(Exercise details):
Hunt for the word "cards" across the entries below, copying each line that holds it.

(Supplied records):
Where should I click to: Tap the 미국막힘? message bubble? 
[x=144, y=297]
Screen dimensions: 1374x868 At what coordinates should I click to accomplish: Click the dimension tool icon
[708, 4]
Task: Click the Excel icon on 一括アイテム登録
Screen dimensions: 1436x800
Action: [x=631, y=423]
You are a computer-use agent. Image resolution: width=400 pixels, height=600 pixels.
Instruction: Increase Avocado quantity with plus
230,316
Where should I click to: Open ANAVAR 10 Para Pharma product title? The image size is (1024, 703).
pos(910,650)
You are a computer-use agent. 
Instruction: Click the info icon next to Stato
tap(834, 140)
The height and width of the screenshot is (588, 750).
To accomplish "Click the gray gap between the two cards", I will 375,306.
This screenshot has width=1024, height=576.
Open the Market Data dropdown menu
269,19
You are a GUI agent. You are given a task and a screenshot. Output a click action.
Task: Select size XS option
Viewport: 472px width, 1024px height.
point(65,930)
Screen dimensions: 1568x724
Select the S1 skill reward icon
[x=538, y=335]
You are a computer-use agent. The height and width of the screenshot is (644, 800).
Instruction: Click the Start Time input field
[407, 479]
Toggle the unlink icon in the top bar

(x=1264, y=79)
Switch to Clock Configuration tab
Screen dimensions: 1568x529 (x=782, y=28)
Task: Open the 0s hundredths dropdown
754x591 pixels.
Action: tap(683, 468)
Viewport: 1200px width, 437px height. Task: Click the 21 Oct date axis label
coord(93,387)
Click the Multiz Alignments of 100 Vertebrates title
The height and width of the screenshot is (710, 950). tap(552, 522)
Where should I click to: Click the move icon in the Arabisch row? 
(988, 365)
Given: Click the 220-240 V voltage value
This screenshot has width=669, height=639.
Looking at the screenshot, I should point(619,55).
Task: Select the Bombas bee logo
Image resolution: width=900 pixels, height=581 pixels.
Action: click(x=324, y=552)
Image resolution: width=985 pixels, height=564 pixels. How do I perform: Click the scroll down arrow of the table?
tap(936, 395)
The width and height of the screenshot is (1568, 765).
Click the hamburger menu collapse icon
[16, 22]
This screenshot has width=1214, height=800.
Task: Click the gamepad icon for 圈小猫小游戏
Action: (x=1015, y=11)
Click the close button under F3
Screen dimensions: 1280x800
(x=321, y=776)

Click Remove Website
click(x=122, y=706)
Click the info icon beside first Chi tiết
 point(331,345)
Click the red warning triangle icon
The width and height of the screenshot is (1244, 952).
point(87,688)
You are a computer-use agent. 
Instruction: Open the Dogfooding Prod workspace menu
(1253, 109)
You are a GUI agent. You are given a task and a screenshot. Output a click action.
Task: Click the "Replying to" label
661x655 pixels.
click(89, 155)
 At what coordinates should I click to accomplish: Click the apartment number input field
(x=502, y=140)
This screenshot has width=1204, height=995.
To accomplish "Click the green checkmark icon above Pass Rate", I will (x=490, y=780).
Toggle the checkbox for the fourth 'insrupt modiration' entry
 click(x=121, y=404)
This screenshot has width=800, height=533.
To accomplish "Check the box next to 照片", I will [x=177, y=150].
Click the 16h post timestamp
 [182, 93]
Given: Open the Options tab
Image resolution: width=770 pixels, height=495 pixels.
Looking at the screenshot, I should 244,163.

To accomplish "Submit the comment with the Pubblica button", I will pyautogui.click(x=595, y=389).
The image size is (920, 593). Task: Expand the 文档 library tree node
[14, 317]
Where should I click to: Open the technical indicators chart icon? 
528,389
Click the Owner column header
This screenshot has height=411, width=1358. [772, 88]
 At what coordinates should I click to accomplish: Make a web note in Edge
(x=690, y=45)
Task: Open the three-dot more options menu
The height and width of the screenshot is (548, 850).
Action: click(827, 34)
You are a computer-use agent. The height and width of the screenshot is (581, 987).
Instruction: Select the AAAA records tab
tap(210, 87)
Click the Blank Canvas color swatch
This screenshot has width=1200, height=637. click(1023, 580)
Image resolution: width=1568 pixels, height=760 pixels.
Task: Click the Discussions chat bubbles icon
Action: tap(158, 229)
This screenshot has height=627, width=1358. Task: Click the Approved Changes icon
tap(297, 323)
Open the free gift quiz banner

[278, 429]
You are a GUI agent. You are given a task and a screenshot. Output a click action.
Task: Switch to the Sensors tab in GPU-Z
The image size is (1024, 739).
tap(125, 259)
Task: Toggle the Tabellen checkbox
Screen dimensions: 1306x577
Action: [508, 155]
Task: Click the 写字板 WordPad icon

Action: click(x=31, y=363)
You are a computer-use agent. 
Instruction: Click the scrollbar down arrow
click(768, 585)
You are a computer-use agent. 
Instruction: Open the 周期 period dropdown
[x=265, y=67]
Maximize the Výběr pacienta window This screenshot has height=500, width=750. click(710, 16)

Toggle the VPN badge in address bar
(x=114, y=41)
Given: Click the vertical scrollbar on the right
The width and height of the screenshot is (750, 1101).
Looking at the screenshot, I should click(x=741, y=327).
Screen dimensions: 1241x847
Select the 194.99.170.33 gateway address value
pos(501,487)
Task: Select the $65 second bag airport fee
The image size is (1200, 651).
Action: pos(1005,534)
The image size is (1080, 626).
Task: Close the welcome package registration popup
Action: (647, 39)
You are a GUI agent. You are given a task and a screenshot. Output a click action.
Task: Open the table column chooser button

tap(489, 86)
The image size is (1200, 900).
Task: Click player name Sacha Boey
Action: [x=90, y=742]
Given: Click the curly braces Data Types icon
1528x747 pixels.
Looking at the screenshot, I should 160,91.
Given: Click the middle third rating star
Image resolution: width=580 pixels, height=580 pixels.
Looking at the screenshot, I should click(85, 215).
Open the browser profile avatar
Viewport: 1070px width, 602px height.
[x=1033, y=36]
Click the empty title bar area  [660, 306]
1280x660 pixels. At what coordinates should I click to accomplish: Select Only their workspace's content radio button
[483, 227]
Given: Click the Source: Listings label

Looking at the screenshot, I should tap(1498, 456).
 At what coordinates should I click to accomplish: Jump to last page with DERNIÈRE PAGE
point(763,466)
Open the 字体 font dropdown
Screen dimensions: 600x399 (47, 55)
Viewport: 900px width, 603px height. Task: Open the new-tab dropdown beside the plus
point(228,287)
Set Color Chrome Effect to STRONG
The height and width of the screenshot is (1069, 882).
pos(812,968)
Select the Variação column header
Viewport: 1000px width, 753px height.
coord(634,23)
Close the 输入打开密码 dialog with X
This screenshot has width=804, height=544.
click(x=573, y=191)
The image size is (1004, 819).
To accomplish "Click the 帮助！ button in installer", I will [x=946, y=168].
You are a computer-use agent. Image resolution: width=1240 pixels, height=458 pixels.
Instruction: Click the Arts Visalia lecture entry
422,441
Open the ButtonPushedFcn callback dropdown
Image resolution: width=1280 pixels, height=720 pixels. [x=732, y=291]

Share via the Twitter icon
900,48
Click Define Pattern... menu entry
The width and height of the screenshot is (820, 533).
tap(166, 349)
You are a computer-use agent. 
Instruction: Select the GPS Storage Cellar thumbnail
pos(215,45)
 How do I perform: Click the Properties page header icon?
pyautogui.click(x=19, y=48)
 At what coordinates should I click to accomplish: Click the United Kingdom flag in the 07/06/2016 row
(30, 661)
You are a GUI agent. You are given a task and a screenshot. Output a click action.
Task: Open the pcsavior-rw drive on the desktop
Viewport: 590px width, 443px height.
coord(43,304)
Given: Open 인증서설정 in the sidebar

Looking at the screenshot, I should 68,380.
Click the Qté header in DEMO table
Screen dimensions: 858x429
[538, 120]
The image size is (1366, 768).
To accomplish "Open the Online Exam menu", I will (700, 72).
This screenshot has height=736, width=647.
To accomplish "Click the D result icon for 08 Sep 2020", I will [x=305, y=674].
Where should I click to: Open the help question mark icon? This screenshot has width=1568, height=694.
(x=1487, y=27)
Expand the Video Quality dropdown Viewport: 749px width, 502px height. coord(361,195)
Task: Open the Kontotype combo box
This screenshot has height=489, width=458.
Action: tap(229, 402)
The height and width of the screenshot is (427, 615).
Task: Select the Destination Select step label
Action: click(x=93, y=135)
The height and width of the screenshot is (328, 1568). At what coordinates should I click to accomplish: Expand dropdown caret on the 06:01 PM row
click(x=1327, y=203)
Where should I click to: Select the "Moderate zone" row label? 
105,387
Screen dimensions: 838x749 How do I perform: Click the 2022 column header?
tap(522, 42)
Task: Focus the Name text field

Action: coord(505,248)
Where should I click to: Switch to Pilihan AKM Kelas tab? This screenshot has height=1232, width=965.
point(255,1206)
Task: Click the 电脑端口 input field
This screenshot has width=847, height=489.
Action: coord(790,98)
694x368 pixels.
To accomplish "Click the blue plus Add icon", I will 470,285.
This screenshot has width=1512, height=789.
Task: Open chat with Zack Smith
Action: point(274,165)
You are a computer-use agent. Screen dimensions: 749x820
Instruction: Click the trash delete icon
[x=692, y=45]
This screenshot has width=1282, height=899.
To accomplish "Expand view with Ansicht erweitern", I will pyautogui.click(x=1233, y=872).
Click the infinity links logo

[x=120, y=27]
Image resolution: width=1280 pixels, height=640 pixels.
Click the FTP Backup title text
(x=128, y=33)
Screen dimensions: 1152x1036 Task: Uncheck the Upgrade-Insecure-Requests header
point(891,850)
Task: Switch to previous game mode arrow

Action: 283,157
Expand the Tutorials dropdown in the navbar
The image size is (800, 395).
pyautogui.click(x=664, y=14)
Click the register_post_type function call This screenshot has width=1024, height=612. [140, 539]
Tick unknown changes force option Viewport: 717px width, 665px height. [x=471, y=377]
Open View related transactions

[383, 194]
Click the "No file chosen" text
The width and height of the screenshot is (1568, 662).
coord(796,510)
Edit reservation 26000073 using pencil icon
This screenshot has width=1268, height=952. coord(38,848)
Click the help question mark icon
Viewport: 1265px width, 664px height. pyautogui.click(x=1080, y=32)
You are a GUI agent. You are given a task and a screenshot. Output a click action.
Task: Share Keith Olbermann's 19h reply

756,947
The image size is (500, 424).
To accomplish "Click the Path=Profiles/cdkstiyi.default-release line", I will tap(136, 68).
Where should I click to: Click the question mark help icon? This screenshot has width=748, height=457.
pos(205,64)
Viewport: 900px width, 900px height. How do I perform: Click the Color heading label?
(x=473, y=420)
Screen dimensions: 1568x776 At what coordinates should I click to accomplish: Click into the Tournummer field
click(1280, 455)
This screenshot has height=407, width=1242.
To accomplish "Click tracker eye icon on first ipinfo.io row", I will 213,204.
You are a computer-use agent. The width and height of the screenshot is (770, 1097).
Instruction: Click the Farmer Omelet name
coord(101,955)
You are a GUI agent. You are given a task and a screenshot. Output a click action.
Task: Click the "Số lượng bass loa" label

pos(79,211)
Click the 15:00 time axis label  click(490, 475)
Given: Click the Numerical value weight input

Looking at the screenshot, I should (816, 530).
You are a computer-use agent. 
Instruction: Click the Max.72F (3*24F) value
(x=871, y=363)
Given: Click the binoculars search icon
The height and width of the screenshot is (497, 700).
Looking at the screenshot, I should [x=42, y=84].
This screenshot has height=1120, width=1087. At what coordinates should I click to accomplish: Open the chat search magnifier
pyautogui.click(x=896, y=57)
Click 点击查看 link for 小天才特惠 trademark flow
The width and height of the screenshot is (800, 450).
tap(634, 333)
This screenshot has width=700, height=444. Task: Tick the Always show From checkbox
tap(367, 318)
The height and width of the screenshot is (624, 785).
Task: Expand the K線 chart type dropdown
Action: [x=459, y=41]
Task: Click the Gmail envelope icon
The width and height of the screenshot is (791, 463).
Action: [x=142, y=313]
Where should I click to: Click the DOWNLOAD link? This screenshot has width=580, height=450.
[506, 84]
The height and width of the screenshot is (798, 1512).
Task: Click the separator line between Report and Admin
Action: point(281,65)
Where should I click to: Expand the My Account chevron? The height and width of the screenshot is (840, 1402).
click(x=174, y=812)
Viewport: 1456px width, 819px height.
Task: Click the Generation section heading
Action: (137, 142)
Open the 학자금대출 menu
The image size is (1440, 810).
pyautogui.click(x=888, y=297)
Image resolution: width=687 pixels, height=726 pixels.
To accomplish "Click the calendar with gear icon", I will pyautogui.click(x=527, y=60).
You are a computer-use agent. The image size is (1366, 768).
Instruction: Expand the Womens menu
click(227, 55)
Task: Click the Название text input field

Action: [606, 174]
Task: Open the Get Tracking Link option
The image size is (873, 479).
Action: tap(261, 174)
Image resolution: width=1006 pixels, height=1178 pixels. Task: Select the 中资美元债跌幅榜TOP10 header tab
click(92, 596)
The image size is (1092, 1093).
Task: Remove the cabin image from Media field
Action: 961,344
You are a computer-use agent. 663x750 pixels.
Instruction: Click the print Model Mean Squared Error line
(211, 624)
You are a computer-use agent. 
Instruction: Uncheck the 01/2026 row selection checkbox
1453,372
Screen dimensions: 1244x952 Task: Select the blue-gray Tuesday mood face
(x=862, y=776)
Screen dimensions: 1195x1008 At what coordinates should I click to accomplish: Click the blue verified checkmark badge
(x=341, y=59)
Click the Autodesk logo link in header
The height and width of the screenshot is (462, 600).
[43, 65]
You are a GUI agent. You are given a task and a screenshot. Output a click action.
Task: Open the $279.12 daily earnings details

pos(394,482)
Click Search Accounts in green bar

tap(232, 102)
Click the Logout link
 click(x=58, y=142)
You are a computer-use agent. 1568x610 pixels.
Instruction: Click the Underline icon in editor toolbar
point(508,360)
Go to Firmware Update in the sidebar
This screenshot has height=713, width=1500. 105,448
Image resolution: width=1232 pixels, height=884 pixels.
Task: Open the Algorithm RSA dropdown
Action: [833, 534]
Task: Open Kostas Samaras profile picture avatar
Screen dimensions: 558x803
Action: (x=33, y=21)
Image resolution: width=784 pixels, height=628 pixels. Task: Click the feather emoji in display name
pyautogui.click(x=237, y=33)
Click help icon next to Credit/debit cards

(Exercise result):
To accomplish "Click the gray gap between the two cards", I will 375,306.
Click help icon next to Credit/debit cards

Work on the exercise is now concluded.